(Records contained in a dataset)
>> begin

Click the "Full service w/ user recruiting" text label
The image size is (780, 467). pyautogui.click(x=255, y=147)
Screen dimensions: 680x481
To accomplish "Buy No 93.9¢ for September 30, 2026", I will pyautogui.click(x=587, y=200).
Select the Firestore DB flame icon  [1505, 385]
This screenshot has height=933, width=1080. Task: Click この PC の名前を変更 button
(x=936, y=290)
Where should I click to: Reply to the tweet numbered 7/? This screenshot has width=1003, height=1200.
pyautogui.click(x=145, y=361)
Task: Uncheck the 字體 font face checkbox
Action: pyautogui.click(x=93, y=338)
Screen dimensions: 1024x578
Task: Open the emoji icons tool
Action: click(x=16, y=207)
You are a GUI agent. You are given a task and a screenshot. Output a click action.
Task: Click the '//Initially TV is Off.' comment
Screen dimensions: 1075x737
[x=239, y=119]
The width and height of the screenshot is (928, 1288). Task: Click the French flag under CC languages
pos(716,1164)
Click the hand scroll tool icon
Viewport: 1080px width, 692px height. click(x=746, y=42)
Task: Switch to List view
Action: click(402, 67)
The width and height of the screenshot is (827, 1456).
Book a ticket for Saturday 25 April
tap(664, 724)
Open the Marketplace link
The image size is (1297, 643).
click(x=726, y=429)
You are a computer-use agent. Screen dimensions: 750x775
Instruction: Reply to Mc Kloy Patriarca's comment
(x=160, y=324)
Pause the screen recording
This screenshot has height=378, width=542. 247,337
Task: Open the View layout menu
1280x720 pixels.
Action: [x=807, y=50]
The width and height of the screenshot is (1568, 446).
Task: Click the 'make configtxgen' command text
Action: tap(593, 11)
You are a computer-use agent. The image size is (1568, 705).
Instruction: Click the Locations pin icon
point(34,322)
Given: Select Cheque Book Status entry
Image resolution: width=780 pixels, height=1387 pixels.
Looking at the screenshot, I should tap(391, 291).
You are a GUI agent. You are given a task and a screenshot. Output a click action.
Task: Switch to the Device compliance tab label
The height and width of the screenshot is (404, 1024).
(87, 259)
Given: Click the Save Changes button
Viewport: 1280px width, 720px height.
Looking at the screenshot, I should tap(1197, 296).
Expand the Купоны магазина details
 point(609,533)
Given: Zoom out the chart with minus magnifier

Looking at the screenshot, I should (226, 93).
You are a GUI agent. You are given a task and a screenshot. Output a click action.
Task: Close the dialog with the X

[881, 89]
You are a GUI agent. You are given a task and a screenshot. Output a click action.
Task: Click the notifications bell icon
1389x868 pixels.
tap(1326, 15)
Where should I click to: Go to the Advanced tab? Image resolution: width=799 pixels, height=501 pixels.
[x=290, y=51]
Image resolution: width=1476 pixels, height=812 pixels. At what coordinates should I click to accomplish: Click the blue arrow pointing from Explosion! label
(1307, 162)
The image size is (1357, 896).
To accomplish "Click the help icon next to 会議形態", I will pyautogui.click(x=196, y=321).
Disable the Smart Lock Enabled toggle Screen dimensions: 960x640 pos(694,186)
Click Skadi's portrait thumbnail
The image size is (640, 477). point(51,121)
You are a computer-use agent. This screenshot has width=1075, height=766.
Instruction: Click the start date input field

>> end

Turn the material, from its start through the line containing "(x=936, y=290)", into a numbered list, leaving out any blank lines.

1. Click the "Full service w/ user recruiting" text label
2. The image size is (780, 467). pyautogui.click(x=255, y=147)
3. Screen dimensions: 680x481
4. To accomplish "Buy No 93.9¢ for September 30, 2026", I will pyautogui.click(x=587, y=200).
5. Select the Firestore DB flame icon  [1505, 385]
6. This screenshot has height=933, width=1080. Task: Click この PC の名前を変更 button
7. (x=936, y=290)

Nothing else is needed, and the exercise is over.